Earlier diagnostic screening, routine and emerging therapies, and increased awareness are helping people with the lysosomal storage disorder Fabry disease lead longer, healthier lives. Because Fabry disease is rare, however, it can be misdiagnosed and treated incorrectly – for years and by various providers – while the patient’s health declines.
Four Fabry disease experts shared their perspectives, and recommendations, with Neurology Reviews 2023 Rare Neurological Disease Special Report.
What is Fabry disease?
Fabry disease is an X-linked lysosomal storage disorder caused by mutations in the galactosidase alpha (GLA) gene that causes reduced or absent alpha-galactosidase A (alpha-Gal A) enzyme activity. As a result, globotriaosylceramide (Gb3) accumulates, leading to cell, tissue, and organ damage in a range of systems. People with Fabry disease can develop progressive renal and cardiovascular dysfunction, neuropathy, and psychiatric disorders. They can experience cerebrovascular events; have eye, skin, gastrointestinal, and neuro-otologic involvement; and die prematurely.

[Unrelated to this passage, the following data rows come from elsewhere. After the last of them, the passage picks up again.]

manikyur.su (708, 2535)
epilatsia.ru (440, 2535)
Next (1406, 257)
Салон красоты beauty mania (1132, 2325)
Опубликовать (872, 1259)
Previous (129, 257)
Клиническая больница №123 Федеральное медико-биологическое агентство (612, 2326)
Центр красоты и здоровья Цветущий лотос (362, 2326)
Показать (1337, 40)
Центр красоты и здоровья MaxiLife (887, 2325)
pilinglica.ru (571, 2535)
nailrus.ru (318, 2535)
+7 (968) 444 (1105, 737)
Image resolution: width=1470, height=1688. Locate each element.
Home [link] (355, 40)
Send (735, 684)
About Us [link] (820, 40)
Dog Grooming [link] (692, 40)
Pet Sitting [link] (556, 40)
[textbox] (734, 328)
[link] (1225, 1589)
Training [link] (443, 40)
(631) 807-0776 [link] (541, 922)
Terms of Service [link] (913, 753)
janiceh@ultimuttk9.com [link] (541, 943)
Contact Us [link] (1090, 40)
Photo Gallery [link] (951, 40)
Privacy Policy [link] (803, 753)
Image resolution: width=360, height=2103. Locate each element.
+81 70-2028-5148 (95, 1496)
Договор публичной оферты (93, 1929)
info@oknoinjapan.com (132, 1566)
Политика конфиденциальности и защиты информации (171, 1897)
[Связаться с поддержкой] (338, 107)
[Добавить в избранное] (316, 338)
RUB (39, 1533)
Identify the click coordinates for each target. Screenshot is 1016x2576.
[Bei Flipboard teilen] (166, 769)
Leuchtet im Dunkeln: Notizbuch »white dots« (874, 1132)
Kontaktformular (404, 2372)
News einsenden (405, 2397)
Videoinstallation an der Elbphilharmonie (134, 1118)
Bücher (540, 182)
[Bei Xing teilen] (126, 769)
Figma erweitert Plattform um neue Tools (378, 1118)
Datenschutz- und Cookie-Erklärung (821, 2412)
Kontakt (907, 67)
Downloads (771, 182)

Estimates of Fabry disease prevalence in the general population range from approximately 1 in 40,000 to 1 in 117,000 people. As an X-linked disorder, Fabry disease has been considered a disease mainly of males; however, affected females who are heterozygous for GLA mutations can remain asymptomatic through a normal lifespan or be as severely affected as a male would be.
Generally speaking, for every Fabry patient whose disease is diagnosed, there are five undiagnosed family members. Fabry disease affects future generations: Many patients are in their reproductive years; they want to have children and are therefore concerned about passing down the disease.
Symptoms of classic Fabry disease tend to appear during childhood or adolescence, often, and as early as 2 years of age, as acroparesthesias that intensify over time. In late-onset Fabry disease, symptoms might begin with renal failure or heart disease in the patient’s 30s, or later.
“Patients with classic Fabry disease commonly complain of acroparesthesias or whole-body pain,” said Anjay Rastogi, MD, PhD, professor of clinical medicine, clinical chief of nephrology, and director of the Fabry Disease Program at UCLA Health, Los Angeles. “With neuropathic pain, drugs like nonsteroidal anti-inflammatory drugs will probably not lessen the pain and might cause further cardiovascular, kidney, and other problems. So much of this pain is controlled by medications that are specific for nerves, including phenytoin, carbamazepine, and gabapentin.”
Dr. Anjay Rastogi
How do patients with Fabry disease typically present?
“Typically, with classic Fabry, young men visit the neurologist in their teenage years or later due to acroparesthesias – burning and tingling of the hands and feet,” further explained Gerald Vincent Raymond, MD, professor of genetic medicine and neurology and director of the Lysosomal Storage Disease Center at Johns Hopkins Medicine in Baltimore. “Sometimes they come to the attention of neurologists as 20- to 30-year-old men with strokes.